Improving the effectiveness of warnings by increasing the appropriateness of their information content: some hypotheses about human compliance

The ways that warnings are administered vary greatly. A warning may come as a message broadcast on the radio about severe weather, as a flashing light in the cockpit of an airplane, or as an audible smoke alarm. Typically, warnings provide an auditory or visual signal to assist in the detection of an anticipated stimulus. However, warnings tend to operate in an all or none mode: either the warning is present, or it is not. Consequently, the information they provide is limited. If warnings are provided too often, their information content becomes even lower and frequent false alarms render them ineffective because of the “cry-wolf” effect. On the other hand, if warnings are not administered frequently enough, they result in too many potentially costly misses. In this conceptual paper, it is argued that the effectiveness of warnings might be significantly improved if warnings are made more “intelligent” by providing information about the likelihood of the occurrence of the stimulus. Several representative cases are discussed and analyzed in order to demonstrate the advantages of the proposed methods.     

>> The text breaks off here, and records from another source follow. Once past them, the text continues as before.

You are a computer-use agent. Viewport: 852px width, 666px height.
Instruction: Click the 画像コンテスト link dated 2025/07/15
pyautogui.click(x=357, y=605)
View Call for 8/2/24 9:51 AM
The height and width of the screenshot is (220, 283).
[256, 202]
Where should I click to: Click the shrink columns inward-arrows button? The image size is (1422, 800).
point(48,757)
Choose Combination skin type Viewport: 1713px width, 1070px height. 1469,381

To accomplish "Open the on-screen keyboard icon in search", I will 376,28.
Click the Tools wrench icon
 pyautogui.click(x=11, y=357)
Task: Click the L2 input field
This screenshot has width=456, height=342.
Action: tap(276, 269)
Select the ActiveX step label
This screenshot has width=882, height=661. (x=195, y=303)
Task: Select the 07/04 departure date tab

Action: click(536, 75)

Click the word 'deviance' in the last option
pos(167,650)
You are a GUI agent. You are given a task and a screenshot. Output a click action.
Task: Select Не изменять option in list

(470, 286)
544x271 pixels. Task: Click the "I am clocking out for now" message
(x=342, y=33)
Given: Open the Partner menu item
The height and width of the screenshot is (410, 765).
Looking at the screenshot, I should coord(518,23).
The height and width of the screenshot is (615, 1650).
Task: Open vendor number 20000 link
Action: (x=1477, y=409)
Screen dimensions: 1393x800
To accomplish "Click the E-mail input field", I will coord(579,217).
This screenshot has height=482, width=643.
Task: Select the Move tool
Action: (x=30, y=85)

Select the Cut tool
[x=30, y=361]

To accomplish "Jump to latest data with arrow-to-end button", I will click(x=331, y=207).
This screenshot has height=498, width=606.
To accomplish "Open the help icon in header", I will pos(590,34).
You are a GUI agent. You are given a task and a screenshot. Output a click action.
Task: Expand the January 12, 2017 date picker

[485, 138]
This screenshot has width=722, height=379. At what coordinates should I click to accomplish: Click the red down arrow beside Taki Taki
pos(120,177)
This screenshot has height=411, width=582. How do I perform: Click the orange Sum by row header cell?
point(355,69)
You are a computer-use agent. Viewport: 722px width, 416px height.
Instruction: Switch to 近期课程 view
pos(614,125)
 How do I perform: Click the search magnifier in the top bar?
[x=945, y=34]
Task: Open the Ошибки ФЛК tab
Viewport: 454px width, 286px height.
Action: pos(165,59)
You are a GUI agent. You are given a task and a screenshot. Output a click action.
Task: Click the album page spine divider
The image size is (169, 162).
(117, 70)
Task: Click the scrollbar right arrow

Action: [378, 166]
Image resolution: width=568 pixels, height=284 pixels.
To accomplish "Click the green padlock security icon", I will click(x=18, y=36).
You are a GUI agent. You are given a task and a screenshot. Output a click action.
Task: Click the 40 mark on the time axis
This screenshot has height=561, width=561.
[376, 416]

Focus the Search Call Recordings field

An experimental comparison of conservative versus optimal collision avoidance warning system thresholds

In the distributed signal detection theoretic (DSDT) model, the human operator and the warning mechanism are independent decision makers who work together as a team. The DSDT demonstrates that the optimal warning threshold, in general, differs from the signal detection theoretic (SDT) threshold, which assumes a single decision maker. This prediction was tested in an experiment where drivers received monetary rewards for making safe passing decisions on a driving simulator. The experiment focused on evaluating the quality of the decision making of the drivers, and not on perceptual issues. A collision avoidance system provided a warning when the probability of an inadequate overtaking gap exceeded a threshold. Three thresholds were tested. The control threshold resulted in no detections or false alarms. The DSDT threshold resulted in some misses but no false alarms. The SDT threshold resulted in no misses but frequent false alarms. As predicted, (1) drivers performed the best when the warning system used the DSDT threshold, and (2) use of the SDT threshold improved performance over the control threshold, even though four of the 10 drivers occasionally ignored the warning and made risky passing attempts in the SDT conditions, possibly because of earlier false alarms. These findings support the conclusion that the DSDT model is a useful, quantitative tool that should be used by warning designers.